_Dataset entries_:
—————

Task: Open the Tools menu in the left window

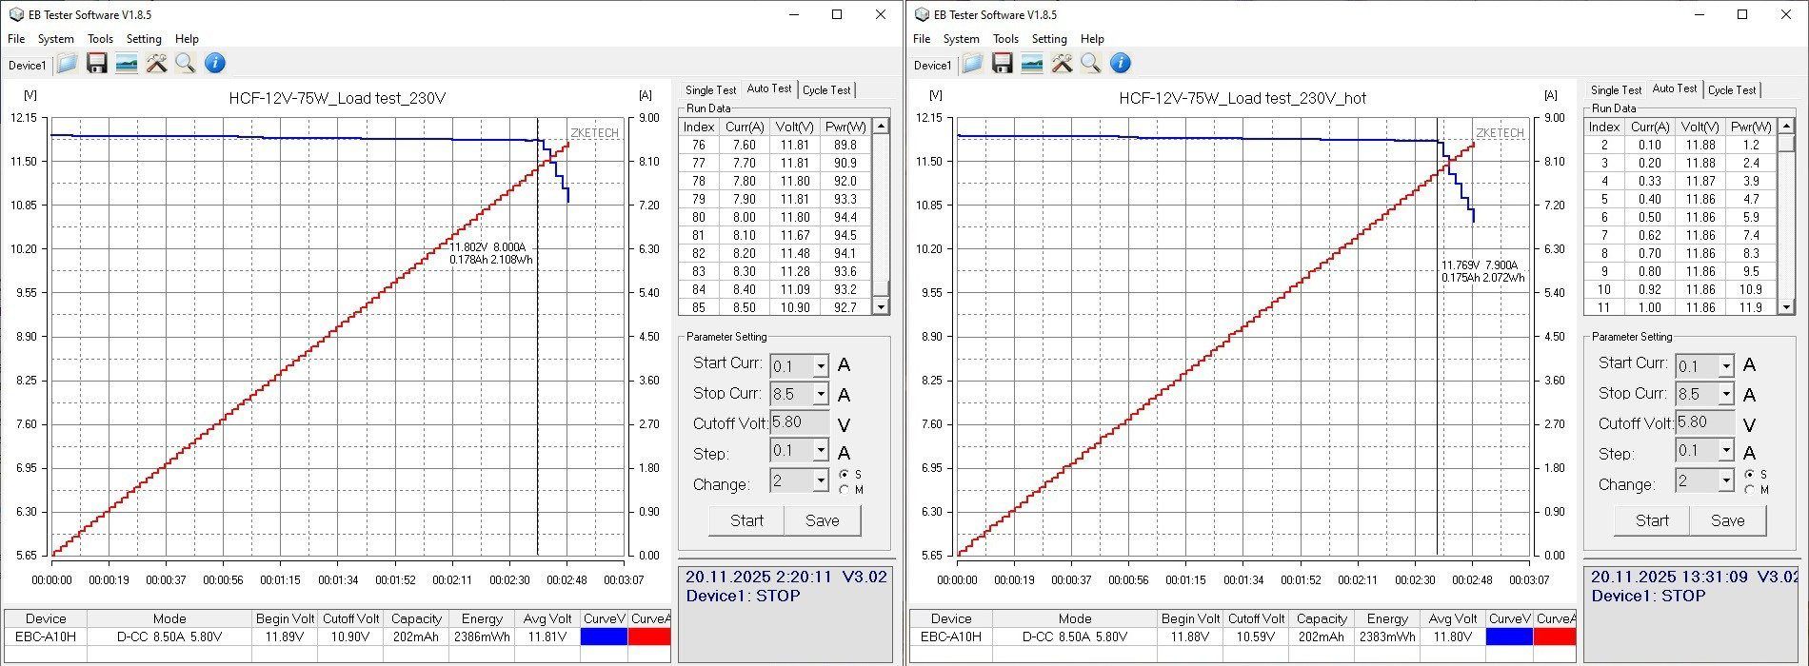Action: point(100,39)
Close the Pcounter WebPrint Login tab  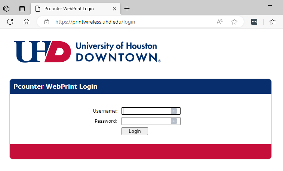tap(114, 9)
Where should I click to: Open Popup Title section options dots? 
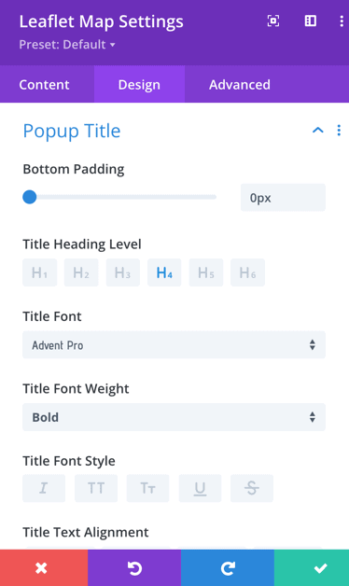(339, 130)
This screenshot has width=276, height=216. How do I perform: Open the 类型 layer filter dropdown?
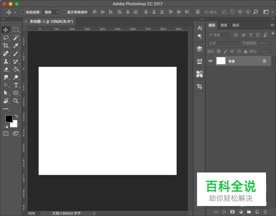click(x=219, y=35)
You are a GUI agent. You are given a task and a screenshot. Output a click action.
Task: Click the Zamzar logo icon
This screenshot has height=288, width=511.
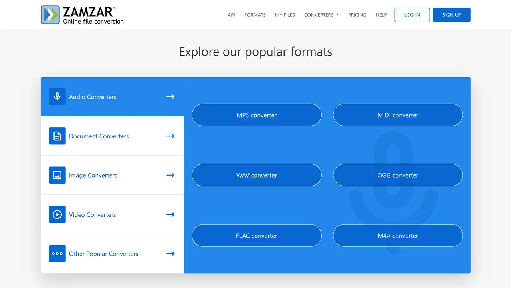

—————

_REQUIRED ACTION_: If the records contain pictures, skip them, and transcribe exactly every line from the one with "This screenshot has width=276, height=216." through the last line.

_TASK ANSWER_:
This screenshot has width=276, height=216. How do I perform: Open the 类型 layer filter dropdown?
click(x=219, y=35)
You are a GUI agent. You are given a task and a screenshot. Output a click action.
Task: Click the Zamzar logo icon
This screenshot has height=288, width=511.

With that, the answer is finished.